While e-commerce pioneers such as Amazon.com and eBay embraced
customer ratings of products, marketplace vendors, and auction
participants early in their history, the multi-channel brands
currently driving the mainstreaming of consumer e-commerce
have been slow to adopt ratings and reviews even as a consumer
research tool much less a marketing tactic. In a survey of
137 retailers conducted by Forrester Research and sponsored
by Shop.org, a division of the National Retail Federation,
just 26% of participating retailers offered customer ratings
and reviews on their web sites but 96% of those who did rated
the “merchandising tactic” as effective or very
effective at increasing online conversion rates. Recent research
on the reported benefits of customer ratings and reviews,
such as Shop.org’s annual State of Retail Online report
and eVOC Insights’ syndicated retail report, Ratings,
Reviews and the Customer Decision Process: Amazon vs. Best
Buy vs. Circuit City vs. Wal-Mart, as well as the regular
research findings of the Word of Mouth Marketing Association
(WOMMA) and its member organizations, have elevated the visibility
and status of customer ratings and reviews as a legitimate
consumer marketing tool.
This whitepaper presents case studies from three clients of
Bazaarvoice, a provider of online customer ratings and reviews
functionality and supporting services. All three companies
launched customer ratings and reviews on their web sites in
late 2005 and have observed measurable business impact from
the investment.

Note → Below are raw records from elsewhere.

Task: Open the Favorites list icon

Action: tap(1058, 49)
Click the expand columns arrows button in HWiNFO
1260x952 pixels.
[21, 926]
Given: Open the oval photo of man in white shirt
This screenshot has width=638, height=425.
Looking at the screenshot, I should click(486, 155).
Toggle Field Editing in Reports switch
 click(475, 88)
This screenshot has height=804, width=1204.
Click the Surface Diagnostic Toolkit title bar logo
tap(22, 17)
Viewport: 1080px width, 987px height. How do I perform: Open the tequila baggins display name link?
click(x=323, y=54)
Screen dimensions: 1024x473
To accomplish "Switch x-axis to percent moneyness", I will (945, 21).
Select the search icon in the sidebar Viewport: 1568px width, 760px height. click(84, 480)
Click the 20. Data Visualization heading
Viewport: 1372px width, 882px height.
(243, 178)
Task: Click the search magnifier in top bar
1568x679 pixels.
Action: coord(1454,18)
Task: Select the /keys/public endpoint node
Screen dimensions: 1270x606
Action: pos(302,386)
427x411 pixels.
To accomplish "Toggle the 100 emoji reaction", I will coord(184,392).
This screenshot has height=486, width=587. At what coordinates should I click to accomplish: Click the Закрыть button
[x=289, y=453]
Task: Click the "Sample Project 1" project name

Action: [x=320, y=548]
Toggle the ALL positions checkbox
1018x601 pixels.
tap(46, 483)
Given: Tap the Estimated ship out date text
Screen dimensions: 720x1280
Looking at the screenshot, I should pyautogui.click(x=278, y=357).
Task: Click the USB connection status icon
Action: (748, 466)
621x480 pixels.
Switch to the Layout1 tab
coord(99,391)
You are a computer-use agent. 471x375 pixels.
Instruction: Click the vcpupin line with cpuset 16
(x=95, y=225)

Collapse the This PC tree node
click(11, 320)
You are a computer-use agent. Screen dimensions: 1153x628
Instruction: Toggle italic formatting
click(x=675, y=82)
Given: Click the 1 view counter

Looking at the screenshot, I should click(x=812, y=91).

Bazaarvoice worked with each company to measure
the online conversion impact of integrating and leveraging
product-specific word of mouth in existing marketing programs
and contexts. Using reporting and analysis tools provided
by each client, Bazaarvoice found that recipients of word
of mouth marketing messages converted at higher than average
rates and in two of three cases, spent considerably more per
online order or unique visitor than non-recipients. In all
cases, the retailers integrated customer word of mouth into
existing marketing programs that offered higher reach and
impact than more “manual” forms of marketing message
distribution, such as an individual consumer emailing a review
for a favorite product to a relatively small group of friends
or discussing a review at the water cooler. Allowing a customer
review to piggyback on existing marketing programs exponentially
increases the audience size for that review, thereby increasing
its marketing impact and ROI. For example, a customer rating
and review that is shared with millions of consumers via a
retailer’s monthly email newsletter has a much greater
audience than a rating and review that simply “lives”
on a product web page, usually buried deep with the multi-level
structure of a large e-commerce web site.
CompUSA
launched customer ratings and reviews on CompUSA.com just
in time for the 2005 holiday shopping season. Within weeks,
leading search engines indexed the web pages that contained
CompUSA’s rapidly growing number of customer reviews.
Although the algorithms that directly control the search
engine rankings of web sites and specific pages within those
sites remain a mystery even to many search marketing experts
and industry insiders, consumer-generated media is believed
to be search engine friendly for several reasons. First,
it is authentic in both structure and tone, making it a
more credible form of information in the eyes (or algorithms!)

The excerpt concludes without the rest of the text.